The book contains some surprises. Church attributes the unit's motto, which is the book's title, to an alliance approved by the Queen in 1952, between 2RAR and the second regiment of Foot Guards, the Coldstream Guards, whose motto was 'Second to None'. It is strange that 2RAR should draw its unofficial motto from this source rather than from the Second Battalions of the AIF and Second AIF with their famous motto 'Nulli Secundus'; units which helped build 2RAR's heritage if not its lineage.

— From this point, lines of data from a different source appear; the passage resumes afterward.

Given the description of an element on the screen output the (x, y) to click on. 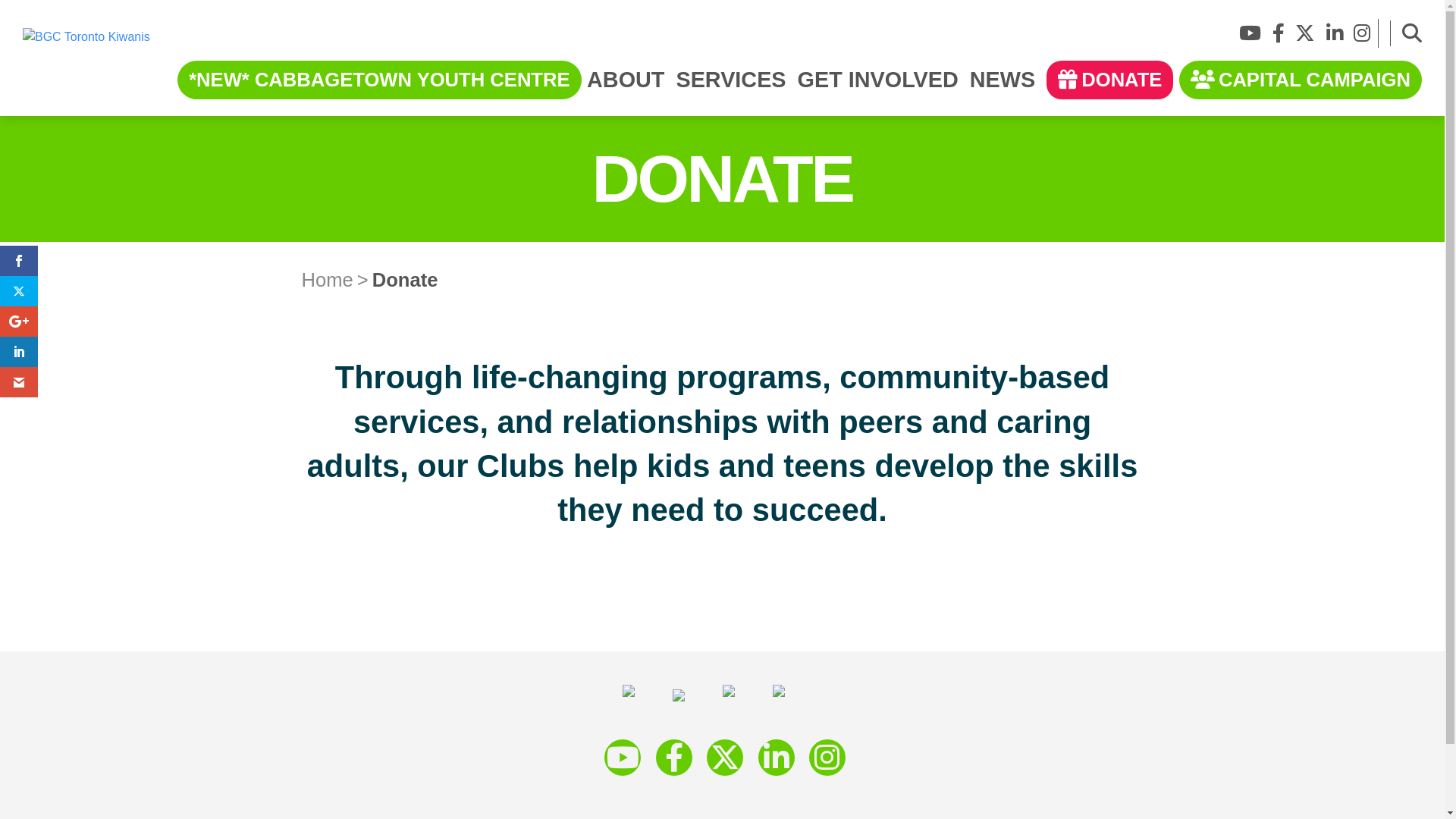
*NEW* CABBAGETOWN YOUTH CENTRE Element type: text (378, 79)
ABOUT Element type: text (625, 85)
SERVICES Element type: text (730, 85)
DONATE Element type: text (1109, 79)
NEWS Element type: text (1001, 85)
CAPITAL CAMPAIGN Element type: text (1300, 79)
GET INVOLVED Element type: text (877, 85)
Home Element type: text (327, 279)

Strange too that Church, as Commanding Officer of the battalion, should claim that the Director of Infantry rather than himself, was responsible for the removal of unsuitable officers from the battalion before its departure for Vietnam. Surely the Director of Infantry merely acted on Church's advice.

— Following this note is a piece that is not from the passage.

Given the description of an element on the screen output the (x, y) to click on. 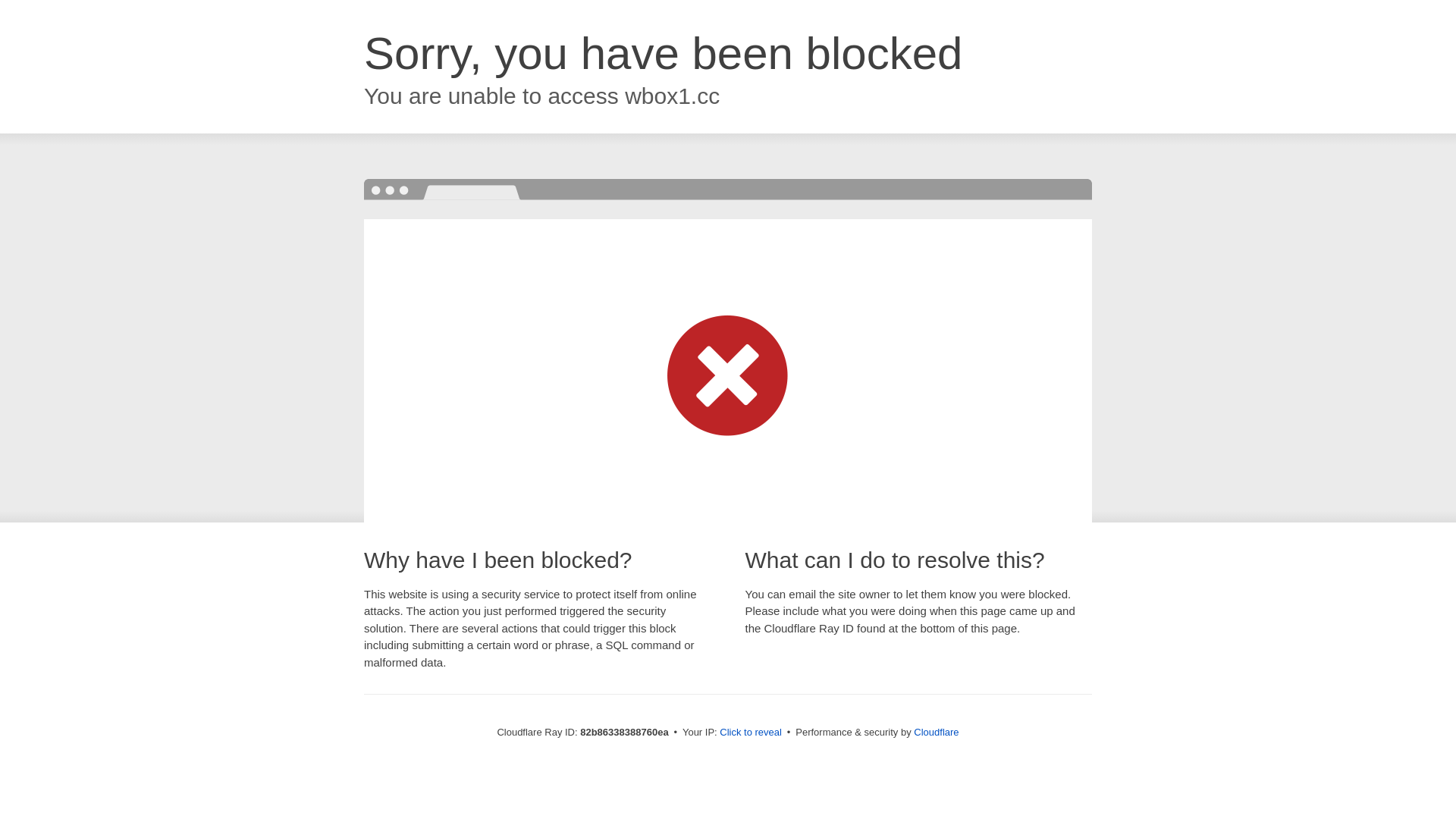
Click to reveal Element type: text (750, 732)
Cloudflare Element type: text (935, 731)
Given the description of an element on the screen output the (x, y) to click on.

The Battle of Long Khanh takes a quite different approach yet it reveals interesting contrasts and parallels with Second to None. It examines a single battle in detail; a 3RAR battle against an enemy bunker system. Michael English skillfully weaves the story of this clash, letting a series of representative participants describe the events in their own words. Whereas Church in Second to None is the sole voice, and the book reads like a lengthy commanding officer's after action report, English has his players tell the reader what they saw and felt. As a result, The Battle of Long Khanh has an immediacy and liveliness that Second to None lacks. This is not to say that Second to None lacks interest. On the contrary, its strength lies in the unique perspective it gives of the commanding officer's view of his battalion at war.

In the Vietnam War, though any contact with the enemy could engender fear, attacks against occupied bunker systems were by far the most feared battles. The advantage was with the enemy. He had selected the ground, prepared it for battle, provided himself with protection against fire and observation and probably booby trapped or mined the approaches. The Australians were almost always unaware of the extent or disposition of usually well-concealed bunker systems. Fire was often opened by the enemy at very short range. Casualties amongst the Australians were common. In this detailed account, The Battle of Long Khanh manages to convey the fear, excitement, confusion, noise and colour of battle as well as the fluctuating fortunes of the Australians. Tension builds throughout this short book as the initial contact is made and 'B' company of 3RAR withdraws to a night harbour to plan its attack the following day. Inexplicably, the enemy -- elements of D445 Battalion and 3/33 NVA Regiment -- has chosen to stay and fight so the attack, when it is pushed home, meets intense resistance. Finally, after heavy fire support and vigorous attack 3RAR drive the remaining enemy from the bunker system.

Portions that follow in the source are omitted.